Riaz should be able to provide those numbers since i do not deal in Pakistani stocks much, but here is a news article talking about what I was trying to say
Heavy lifter: Nestle contributes 26% to total KSE-100 gain – The Express Tribune
Consumer giant Nestle Pakistan, which is owned by a select group of investors, contributed 26 per cent to the total gain of the benchmark KSE-100 share index in the outgoing fiscal year.
The benchmark KSE-100 Index gained 28.5 per cent including dividends as the overall capital market environment was depressed.
In spite of this news, there must be only a few investors who have made money on this as volumes declined by 40 per cent to nine-year low in fiscal 2011 and the gains were led by illiquid stocks like Nestle and Unilever, said Topline Securities CEO Mohammad Sohail in a research note.
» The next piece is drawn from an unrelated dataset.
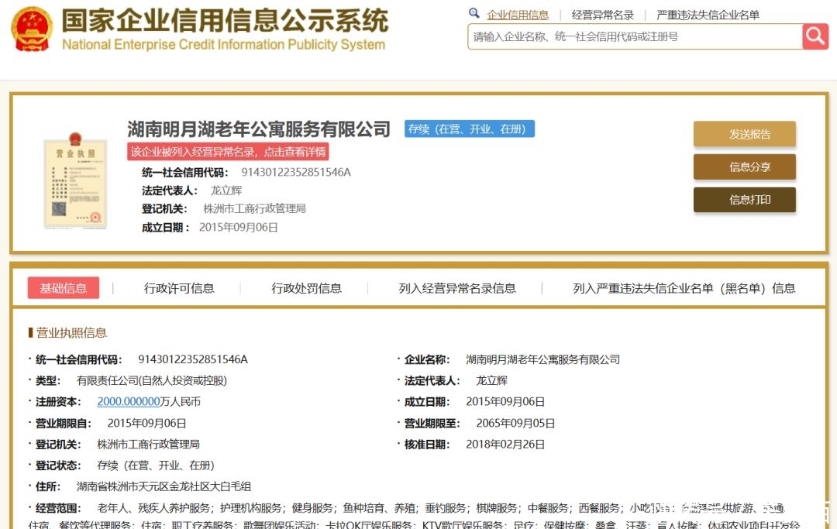The height and width of the screenshot is (529, 837).
Task: Switch to the 基础信息 tab
Action: [x=64, y=288]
An illiquid stock is a scrip that does not trade actively, making it hard to sell for cash.
Nestle’s stock price jumped 228 per cent to Rs5,475.1 in fiscal 2011 alone.
Foreign fund managers have accumulated large chunk of the free float, hence shooting the price as the supply is less now, said Sohail.
Second largest stock now Surprisingly, Nestle has the second largest share in the KSE-100 basket after Oil and Gas Development Company. “Unfortunately, its not traditionally a stock traded by small investors and no brokerage firm covers this stock,” adds the note.
Interestingly, in terms of volumes Nestle is not even among the top 50 stocks.
Aggressive buying by few foreign funds ballooned the stock price by 67 per cent in last 18 trading sessions and 228 per cent in fiscal 2011. The inflated stock price has increased Nestle’s weight to 8.2 per cent from 3.2 per cent a year back in the KSE-100 companies’ basket.
Index gained only 21 per cent excluding Nestle
The Index gained only 21 per cent without Nestle, and for a common investor this is the gain, says the note.
This should be classified as normal return which is in line with the previous 20-year average annual return of 20 per cent, says the note.
Published in The Express Tribune, July 1st, 2011.